Relations with China not externally driven: India

July 06, 2010 05:23 pm | Updated December 04, 2021 11:44 pm IST - Beijing

NEW DELHI, 23/12/2008: Foreign Secretary, Shiv Shankar Menon interacting during the second day of two days conference of Indian Diplomats on Terrorism, in New Delhi on Tuesday , December 23, 2008 Photo: Rajeev Bhatt NICAID:110941085

NEW DELHI, 23/12/2008: Foreign Secretary, Shiv Shankar Menon interacting during the second day of two days conference of Indian Diplomats on Terrorism, in New Delhi on Tuesday , December 23, 2008 Photo: Rajeev Bhatt NICAID:110941085

Observing that India and China have “a relationship which is not externally driven,” National Security Adviser (NSA) Shiv Shankar Menon said here on Tuesday that China's decision to sell two nuclear reactors to Pakistan would have no bearing on the recent warming of ties between New Delhi and Beijing.

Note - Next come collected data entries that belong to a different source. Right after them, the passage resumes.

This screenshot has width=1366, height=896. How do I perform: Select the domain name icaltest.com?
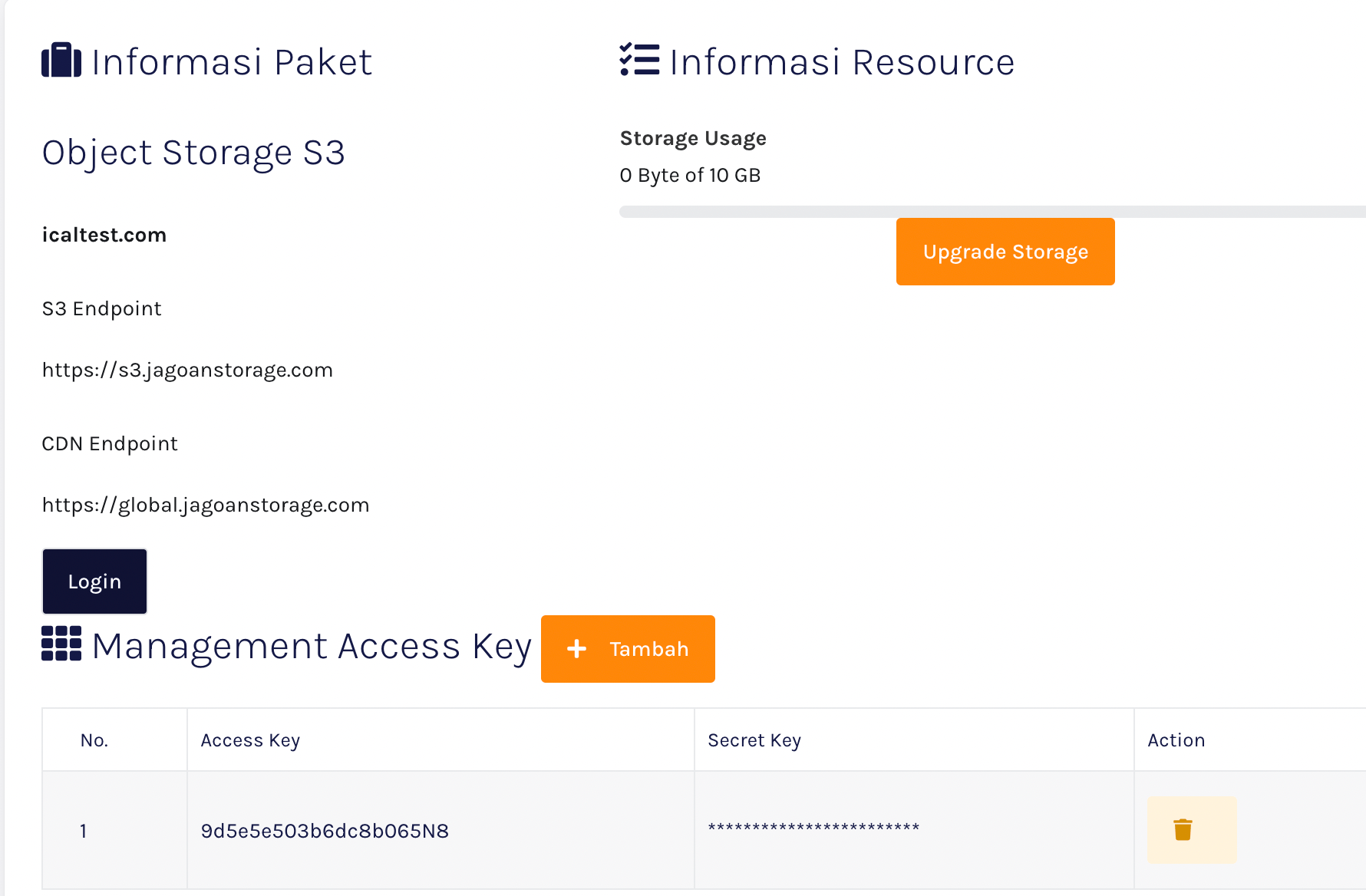[104, 235]
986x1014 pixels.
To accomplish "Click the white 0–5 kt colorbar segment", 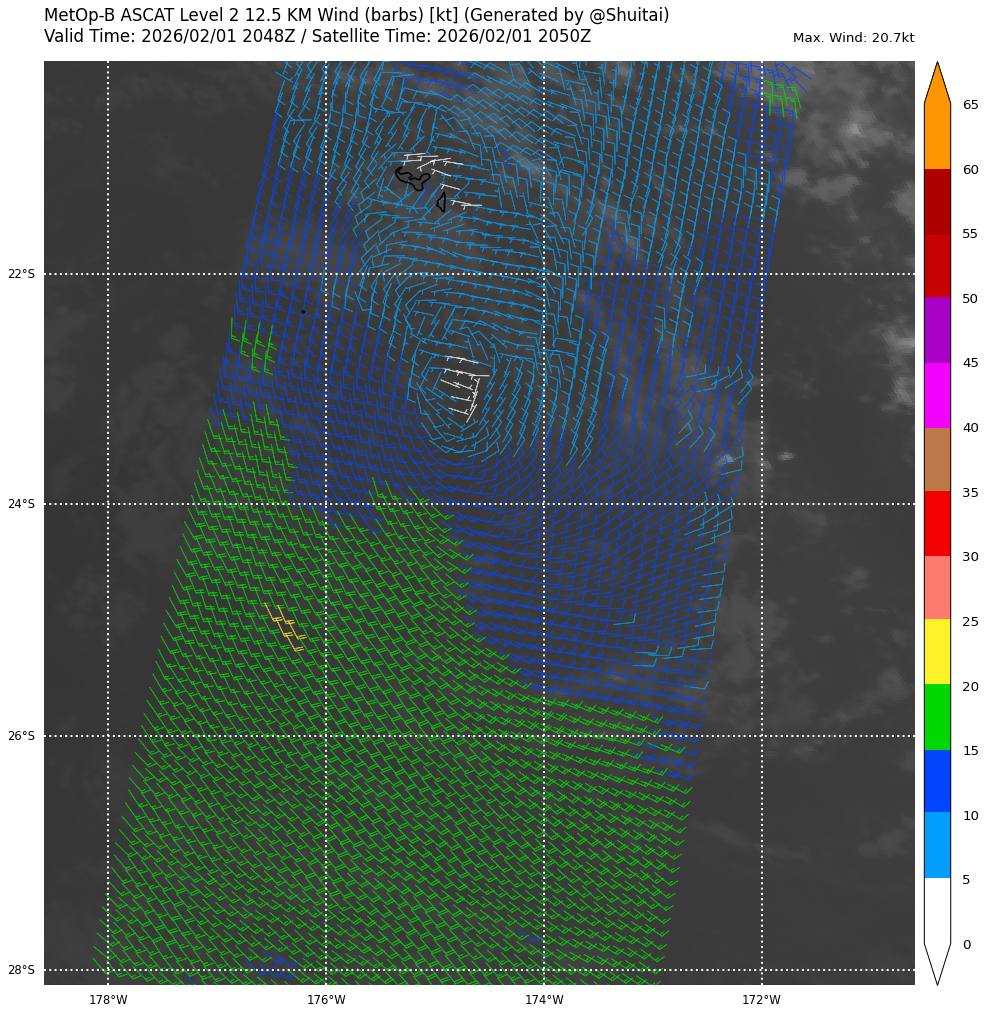I will (937, 910).
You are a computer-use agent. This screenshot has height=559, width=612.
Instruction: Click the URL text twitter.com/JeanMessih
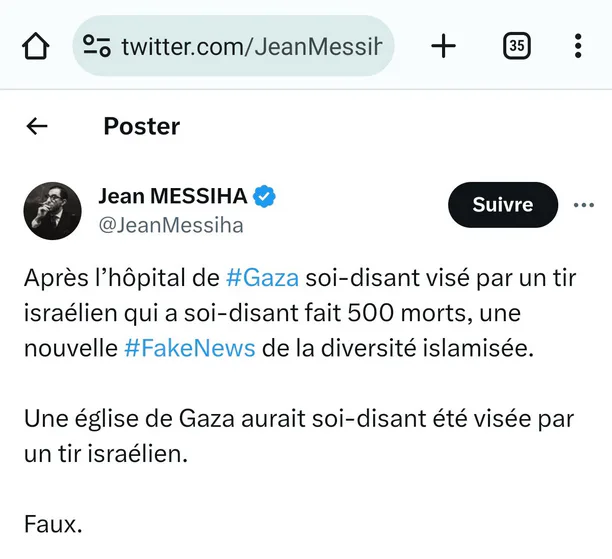252,46
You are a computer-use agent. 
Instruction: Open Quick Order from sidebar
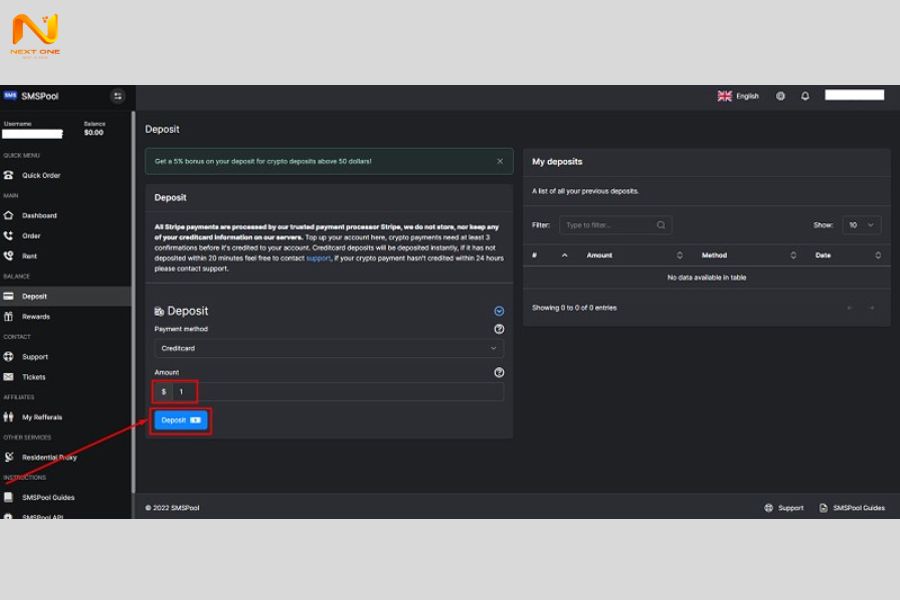pyautogui.click(x=41, y=175)
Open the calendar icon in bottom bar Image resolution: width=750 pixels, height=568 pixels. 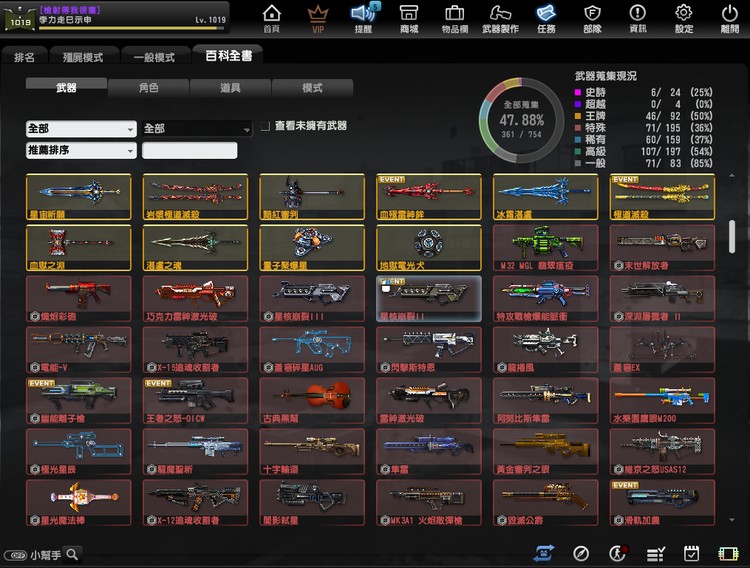(691, 553)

Mr. Menon, who raised the controversial deal in talks with Chinese Foreign Minister Yang Jiechi on Sunday, said: “We have discussed the issue [of China's sale of two reactors] with them on two or three occasions. They have told us that what they are doing will be in accordance with their international obligations. I think we will wait and see where this is going.”

The NSA, in China as the Prime Minister's Special Envoy, held talks with Chinese Premier Wen Jiabao on Monday. The focus of the talks — and this visit — was to explore new areas of co-operation to take the bilateral relationship forward, Mr. Menon said.

Much of the attention has, however, been on China's recent decision to sell two nuclear reactors to Pakistan. Some countries say the move goes against China's commitments as a member of the Nuclear Suppliers Group (NSG), which prohibits the transfer of technology and equipment to countries which have not signed the Nuclear Non-Proliferation Treaty (NPT).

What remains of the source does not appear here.